In this episode of Eidos, we explore the ideas of legendary photographer Sam Abel and examine how great photographs are meticulously built like a spider web waiting for the subject to appear. We also look at the hidden secret ingredient that gives a photograph depth and originality.
Core Concepts
- Stopping Power vs. Staying Power:
- Stopping Power: The immediate, loud, and graphic “wow factor” that grabs attention but often fades quickly.
- Staying Power: A quieter, structurally sound quality built through rigorous composition that invites long-term exploration and remains relevant for years.

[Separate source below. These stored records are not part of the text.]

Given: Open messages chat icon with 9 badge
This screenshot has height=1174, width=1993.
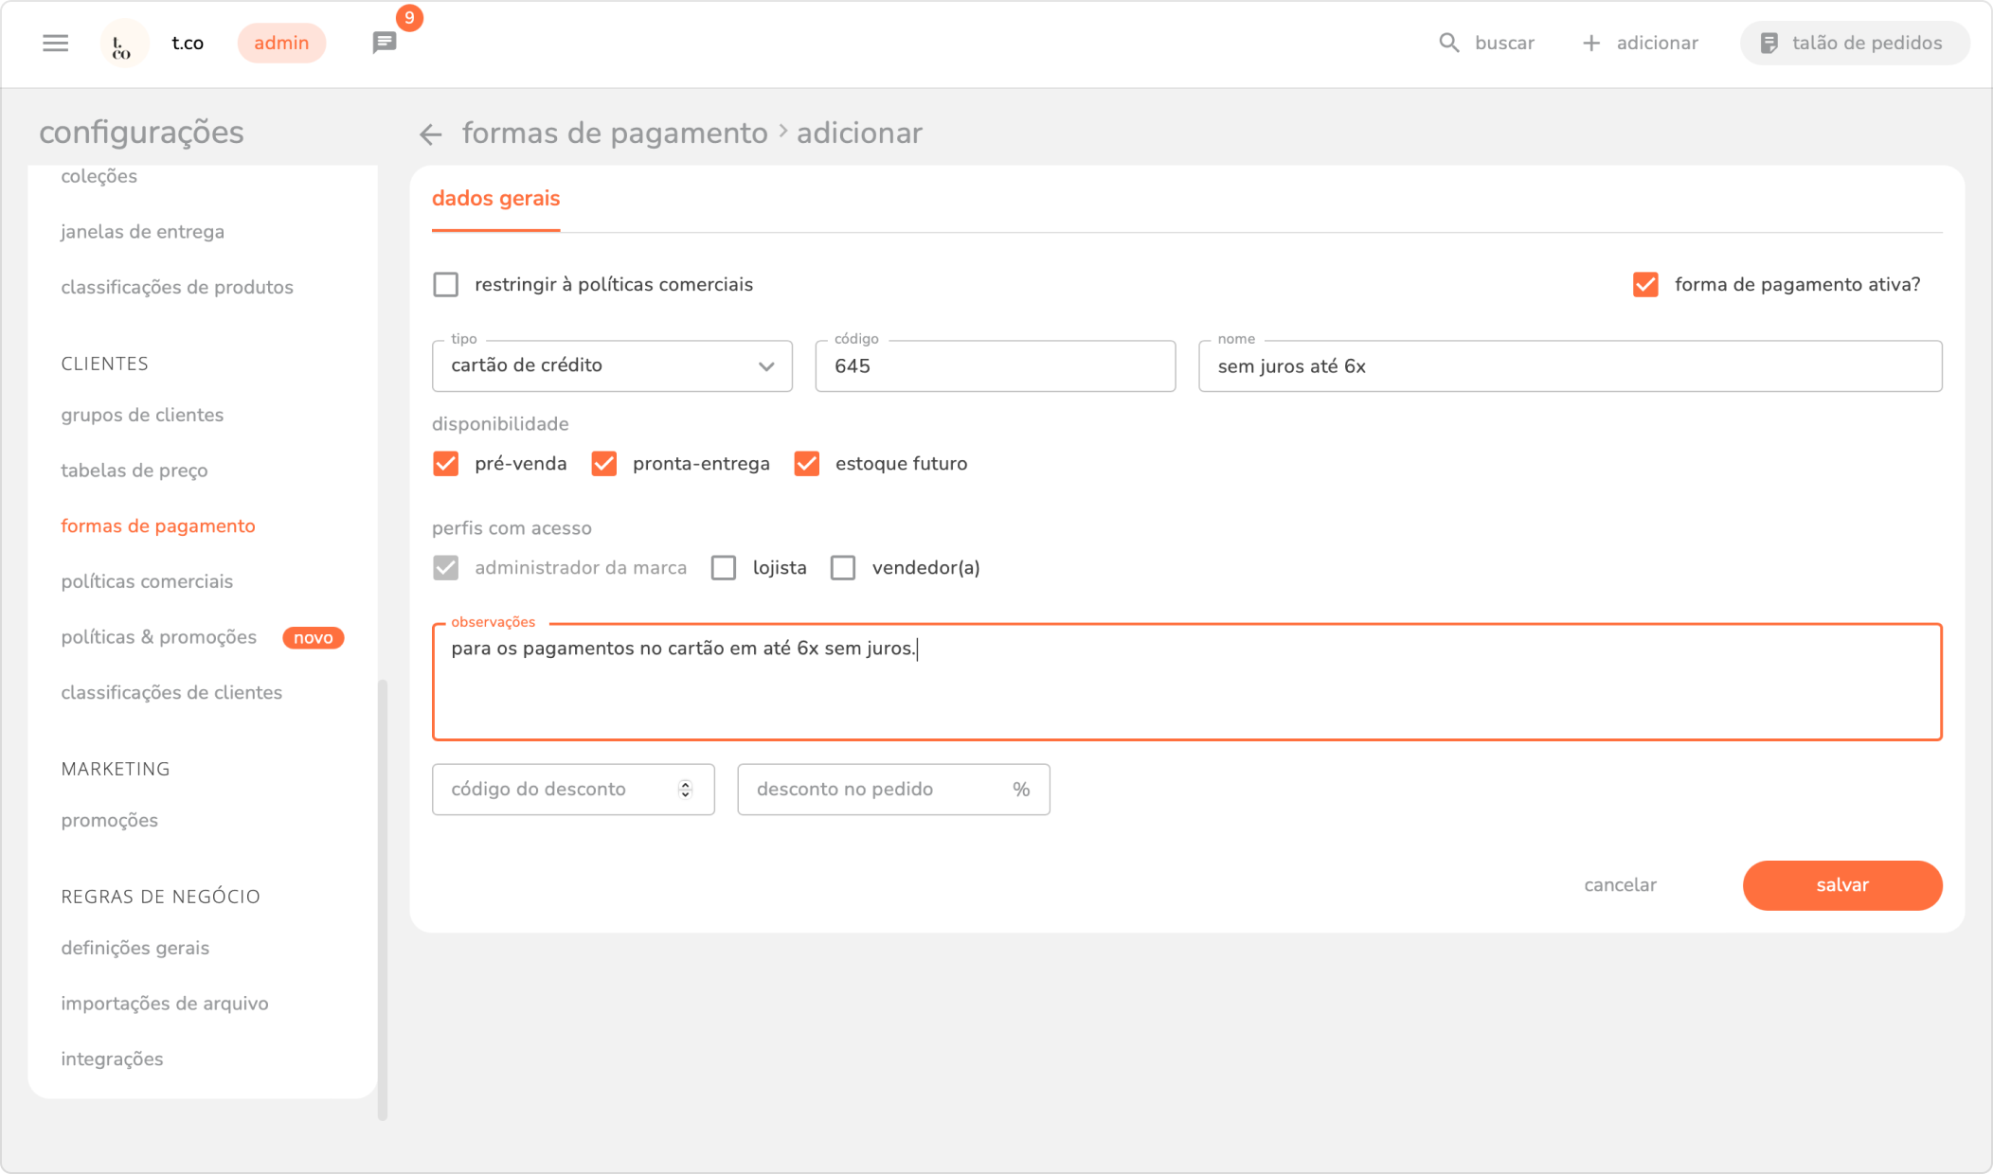Looking at the screenshot, I should coord(385,43).
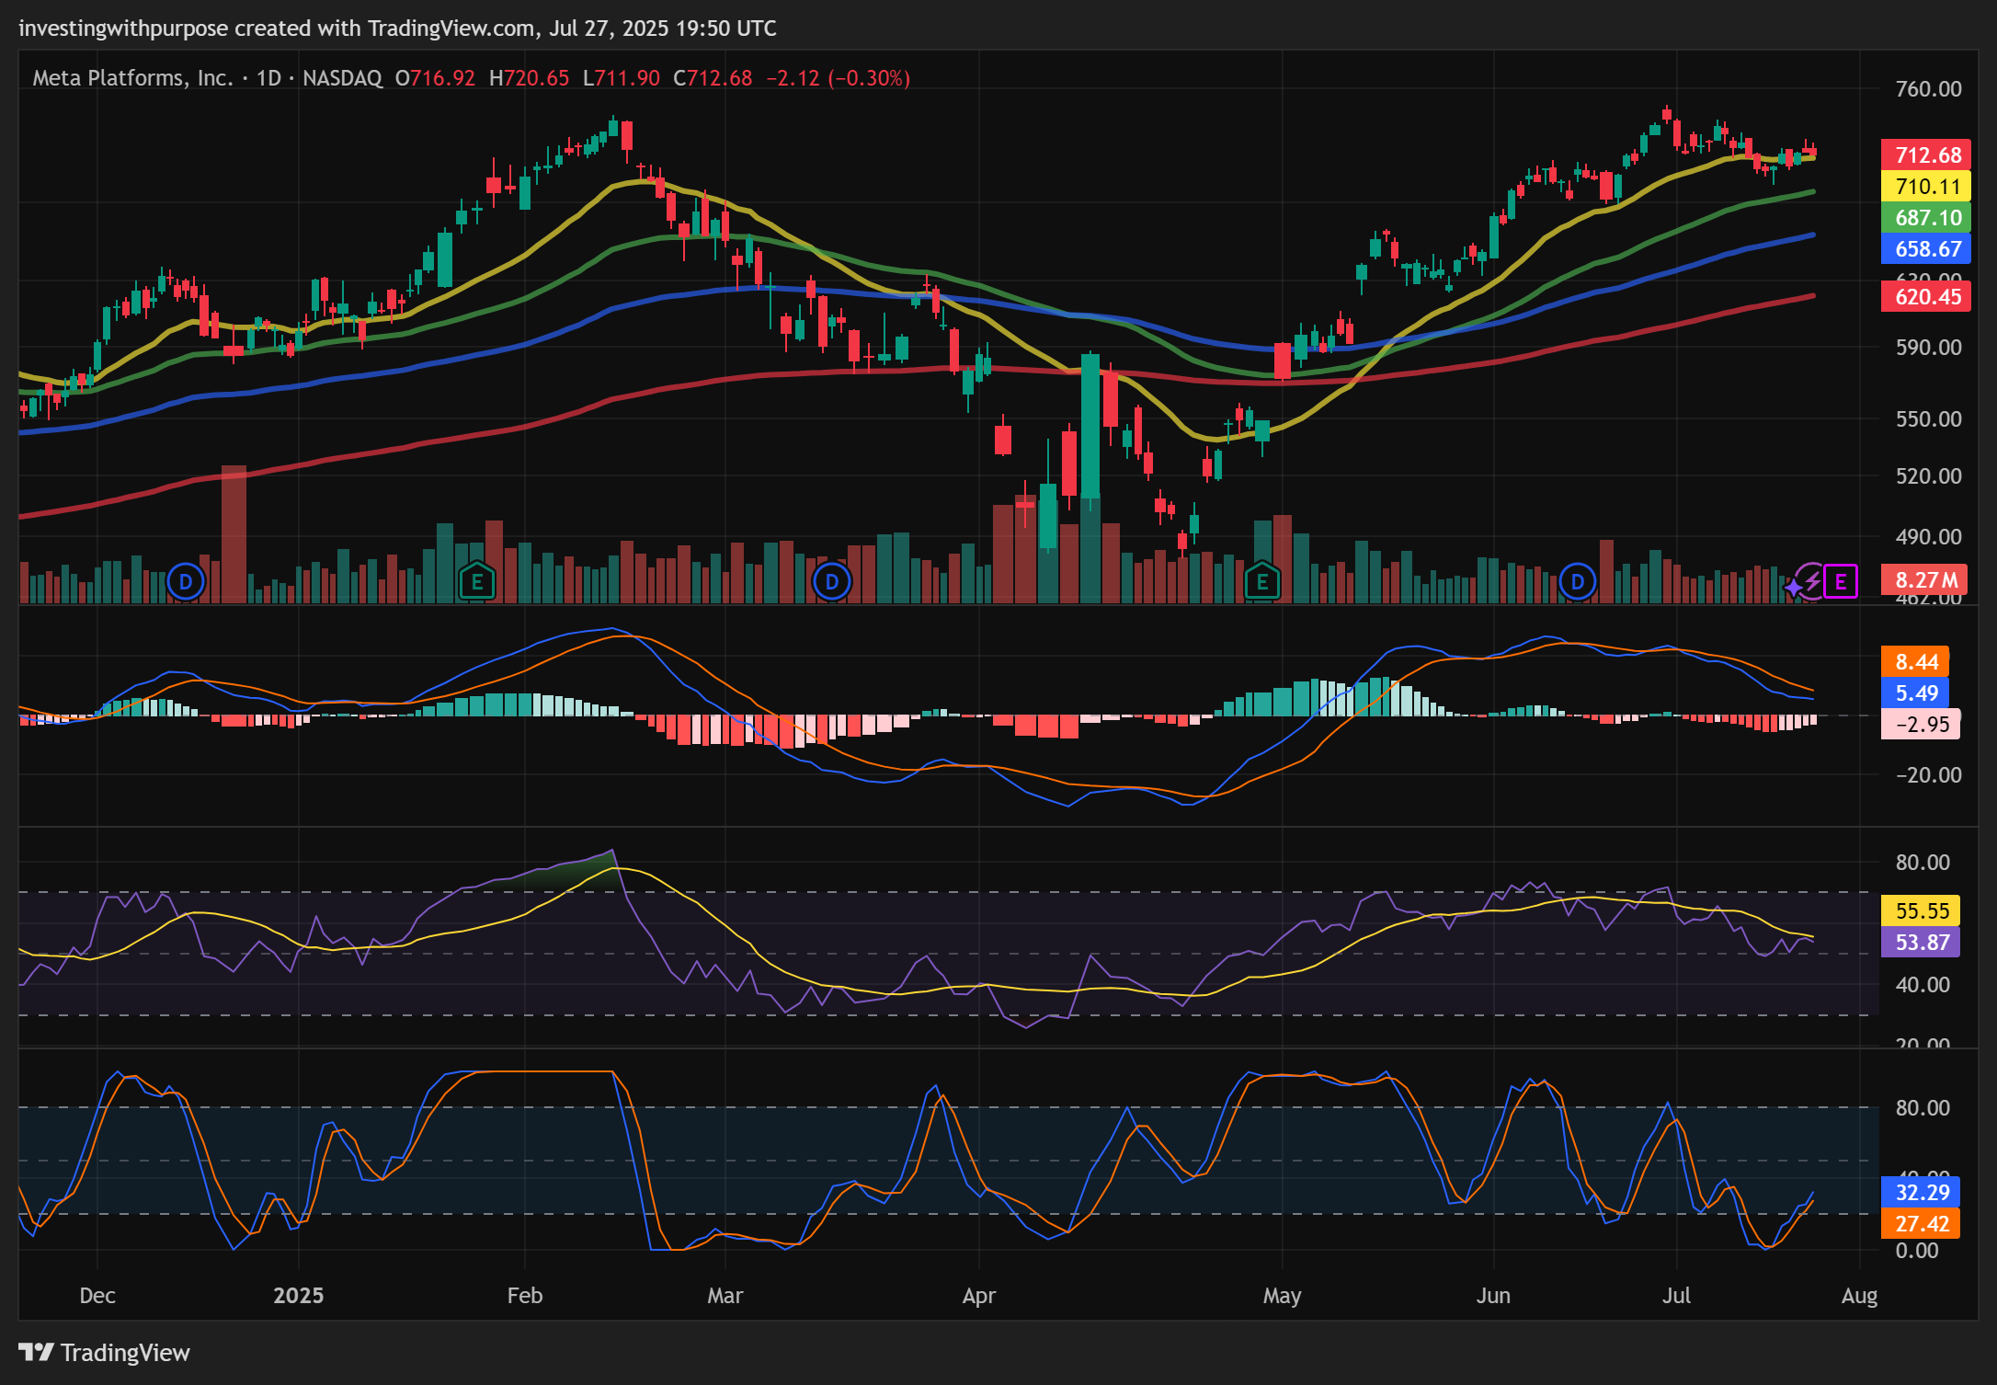The width and height of the screenshot is (1997, 1385).
Task: Click the orange 8.44 MACD signal label
Action: [x=1915, y=662]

- Stopping Power: The immediate, loud, and graphic “wow factor” that grabs attention but often fades quickly.
- Compose and Wait: A strategy where the photographer first finds a compelling “stage”—characterized by great light and strong geometry—and then waits for a subject to enter and complete the frame.
- The Photographer’s DNA: The idea that every photograph is a self-portrait, reflecting the creator’s life history, books read, and personal experiences as an unconscious filter for perception.
- The Private Punctum: Unlike Roland Barthes’ theory of a detail that stings the viewer, this is a secret detail known only to the photographer—a personal truth that the entire composition is built to protect and sanctify.
The Three-Layer Hierarchy
Developed through the collaboration of Sam Abell and Torben Nissen, this framework creates images that possess both energy and structural rigor:
- The Setting (Background): The foundational “silence” that must be able to stand alone as a strong image.
- The Portrait (Subject): The human connection or presence that bridges the background and the action.
- The Gesture (The Moment): A fleeting spark of life or movement that provides the “stopping power”.
Meticulous Techniques
- The Hand Test: A diagnostic tool where you cover the main subject with your hand; if the remaining background isn’t a strong, balanced photograph on its own, the image lacks staying power.
- Back-to-Front Layering: Building a photograph starting from the farthest distance (horizon/sky) and slowly adding layers forward to create depth.
- Micro-Composition: Making tiny, obsessive adjustments to eliminate “visual tangents”—such as a tree appearing to grow out of a subject’s head—to give elements “stature and dignity”.
Suggested Reading List
- Sam Abell, Stay This Moment – A seminal work and exhibition catalog that codified Abell’s painterly, layered style and his philosophy on the “eloquence of the ordinary”.
- Jakob von Uexküll, A Foray into the Worlds of Animals and Humans (1934) – Specifically the metaphor of the “spider and the fly,” which illustrates how two systems can be in perfect, unknowing harmony.
- Roland Barthes, Camera Lucida – The source of the “punctum” theory, which the episode reframes as a “private anchor” for the creator.